1. Vor Eintritt des Nacherbfalls
Rz. 137
Der Erwerb des Nacherbenanwartschaftsrechts stellt keinen steuerpflichtigen Tatbestand dar. Auch dessen Schenkung oder der gegenleistungsfreie Verzicht hierauf löst keine Schenkungsbesteuerung aus, §§ 1 Abs. 2, 10 Abs. 4 ErbStG. Die Ausschlagung des Nacherben vor dem Eintreten des Nacherbfalls gegen Abfindung löst hingegen eine Steuerpflicht aus, § 3 Abs. 2 Nr. 4 ErbStG (siehe § 3 Rdn 66>). Verstirbt der Nacherbe vor Eintritt des Nacherbfalls, fällt das Nacherbenanwartschaftsrecht nicht in seinen erbschaftsteuerpflichtigen Nachlass, § 10 Abs. 4 ErbStG.

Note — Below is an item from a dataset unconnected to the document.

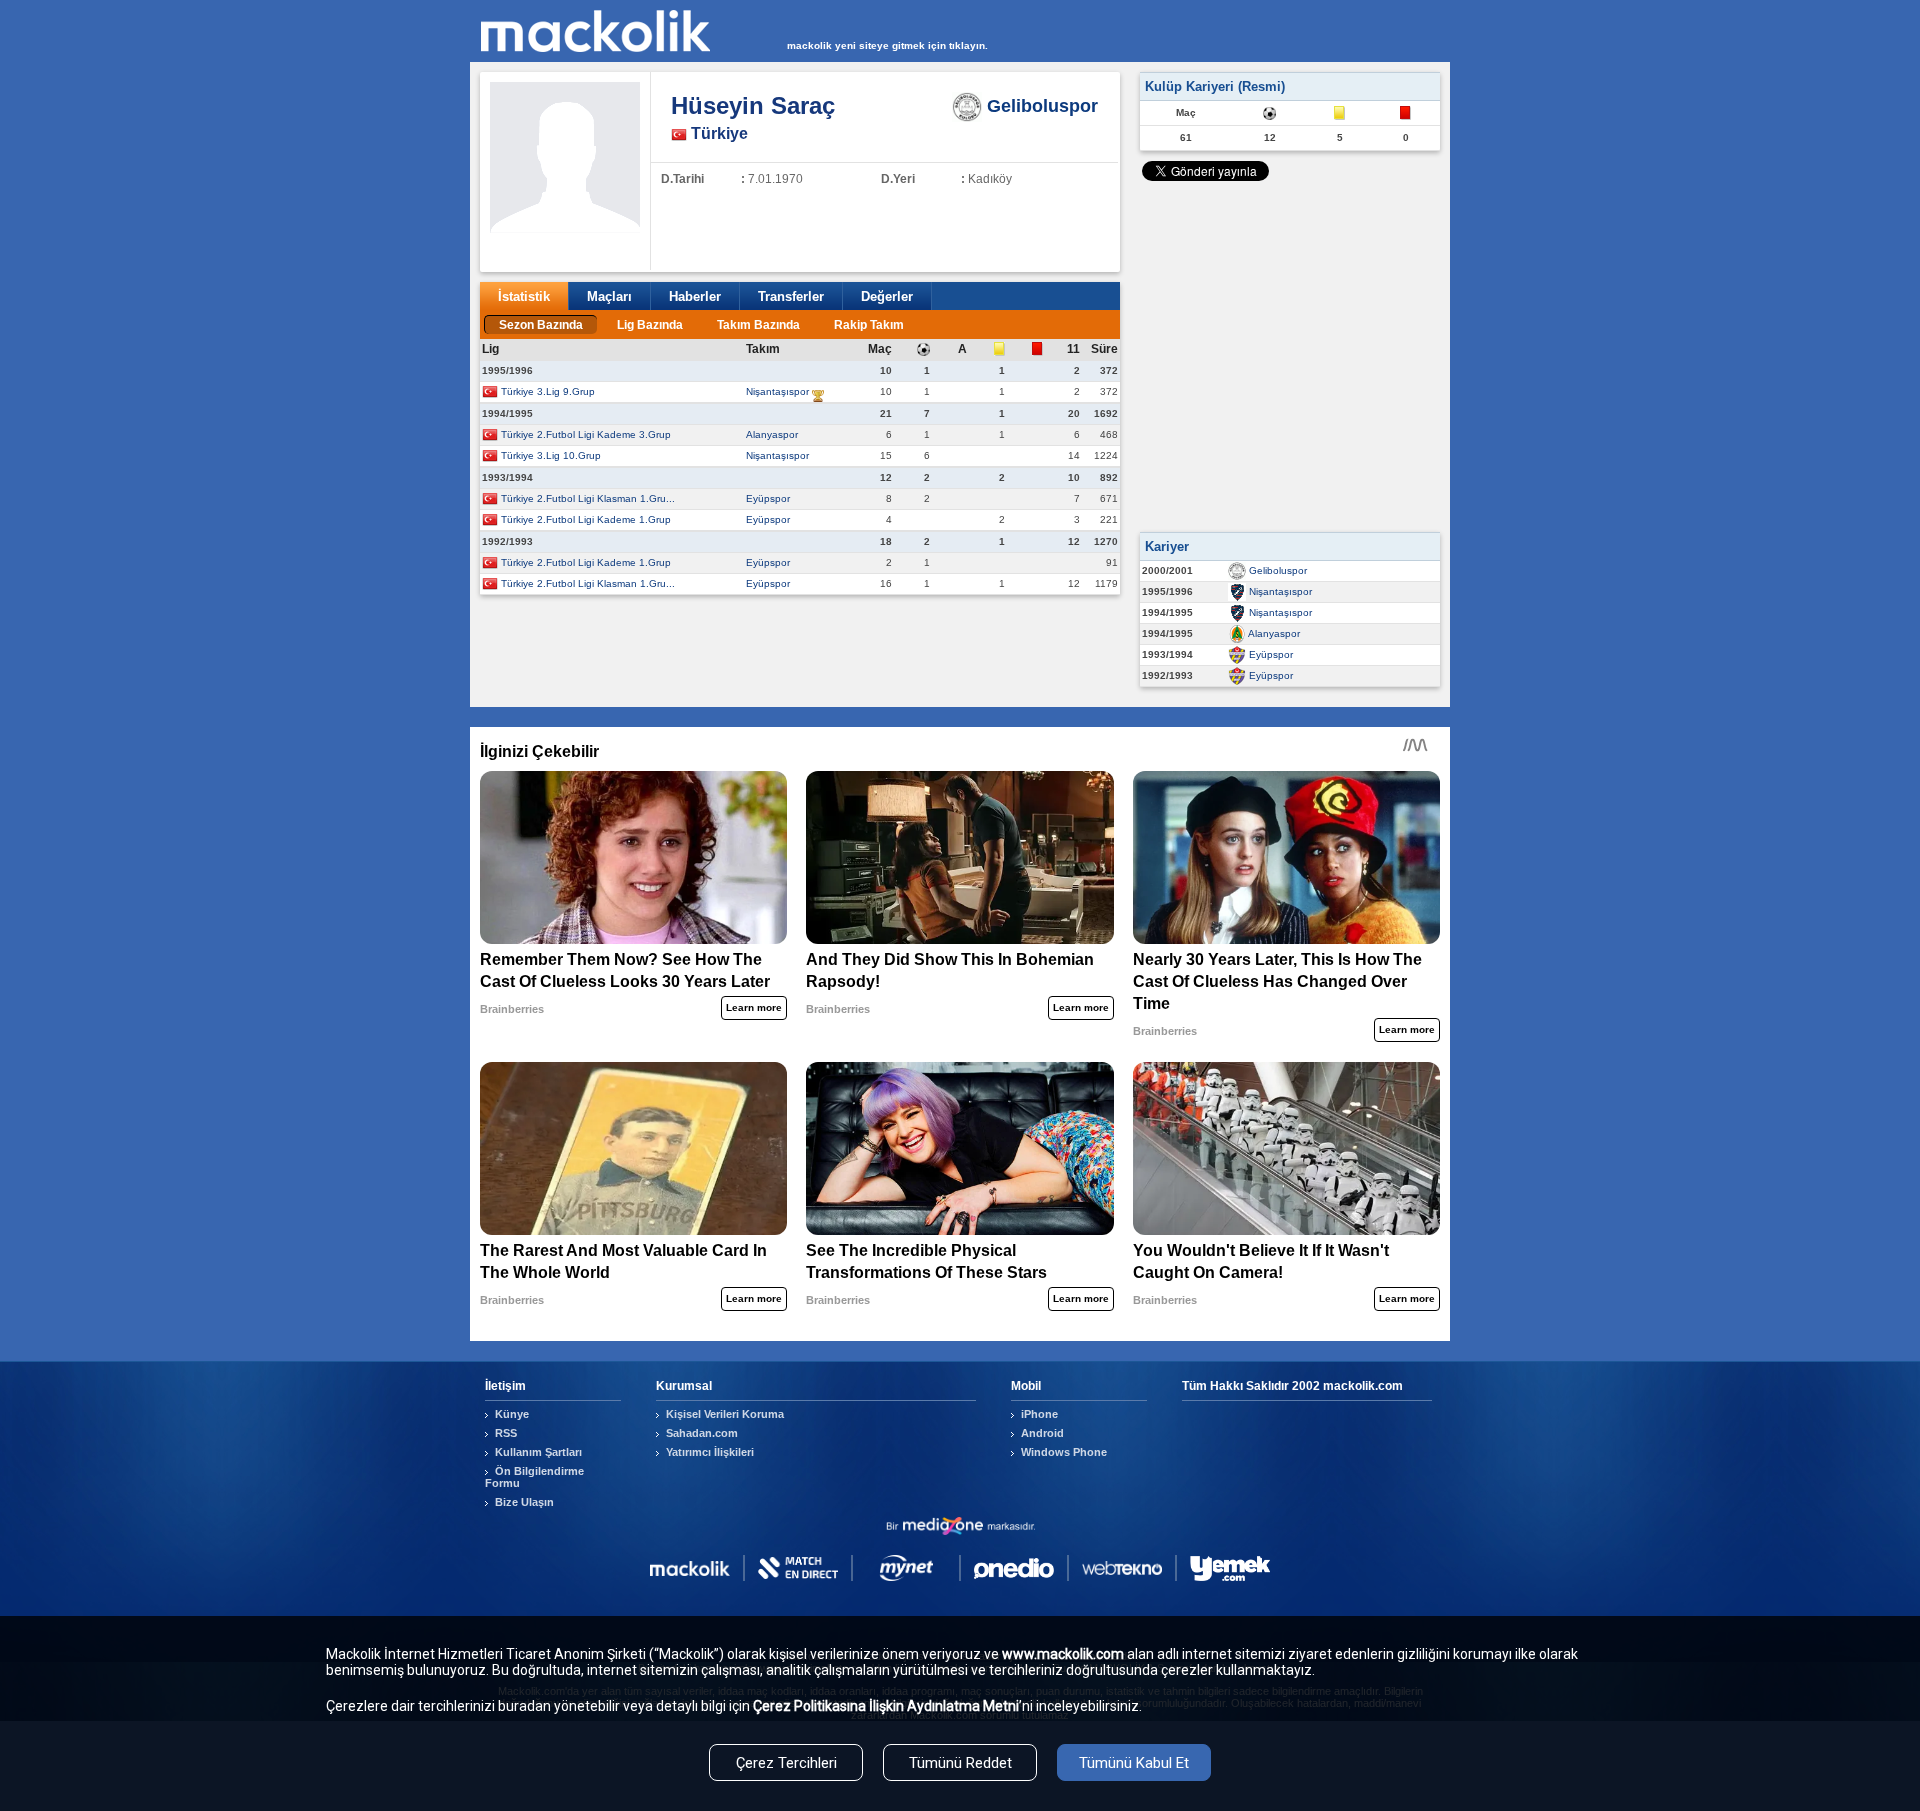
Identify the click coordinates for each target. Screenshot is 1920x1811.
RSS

2. Nach Eintritt des Nacherbfalls
Rz. 138
Anders als im Zivilrecht – hier wird der Nacherbe Erbe des Erblassers und nicht etwa des Vorerben (§ 2100 BGB) – sieht das Erbschaftsteuerrecht vor, dass beim Eintritt der Nacherbfolge diejenigen, auf die das Vermögen übergeht, den Erwerb als vom Vorerben stammend zu versteuern haben, § 6 Abs. 2 S. 1 ErbStG. Entsprechend greift etwa für die Bestimmung des Freibetrags und der Steuersätze grundsätzlich das Verhältnis zwischen dem Vor- und dem Nacherben. Allerdings kann sich der Nacherbe (quasi dem Zivilrecht folgend) erbschaftsteuerlich alternativ nach dem Verhältnis zum Erblasser behandeln lassen, § 6 Abs. 2 S. 2 ErbStG. Ein entsprechender Antrag ist nur sinnvoll, wenn der Nacherbe zum Erblasser in einem engeren Verwandtschaftsverhältnis steht als zum Vorerben.
Hinweis
In jedem Falle sollte geprüft werden, ob ein Antrag i.S.d. § 6 Abs. 2 S. 2 ErbStG zu einer günstigeren Besteuerung führt. Dabei sollte stets auch berücksichtigt werden, ob sich – neben dem Freibetrag und der Steuerklasse – weitere Regelungen des ErbStG auf die Besteuerung auswirken. Dies gilt insbesondere für die Regelungen des § 14 ErbStG zur Zusammenrechnung von Erwerben (siehe § 7 Rdn 1 ff.>) und des § 5 ErbStG zur erbschaftsteuerlichen Behandlung der Zugewinngemeinschaft.
Rz. 139
Oftmals wird der Nacherbe auch (jedenfalls teilweise) Erbe des Vorerben, also Erwerber von dessen Eigenvermögen, sein. Geht auch eigenes Vermögen des Vorerben auf den Nacherben über, sind beide Vermögensanfälle hinsichtlich der Steuerklasse getrennt zu behandeln, § 6 Abs. 2 S. 3 ErbStG. Das Wahlrecht des § 6 Abs. 2 S. 2 ErbStG greift für das Eigenvermögen des Vorerben nicht. In der Praxis problematisch ist in diesen Fällen – wie in entsprechenden zivilrechtlichen Konstellationen auch – die Abgrenzung zwischen dem Eigenvermögen des Vorerben und der Nacherbmasse. Die Beweislast trifft den Nacherben. Eine entsprechende Dokumentation ist also grundsätzlich sinnvoll.
Rz. 140
Stellt der Nacherbe keinen Antrag nach § 6 Abs. 2 S. 2 ErbStG, kann für das eigene Vermögen des Vorerben ein Freibetrag nur gewährt werden, soweit der Freibetrag für das der Nacherbfolge unterliegende Vermögen nicht verbraucht ist, § 6 Abs. 2 S. 4 ErbStG. Stellt der Nacherbe einen Antrag nach § 6 Abs. 2 S. 2 ErbStG, wird von der Nacherbmasse der Freibetrag im Verhältnis zum Erblasser abgezogen.
Rz. 141
Gemäß § 6 Abs. 2 S. 5 ErbStG ist die Steuer für jeden Erwerb jeweils nach dem Steuersatz zu erheben, der für den gesamten Erwerb gelten würde.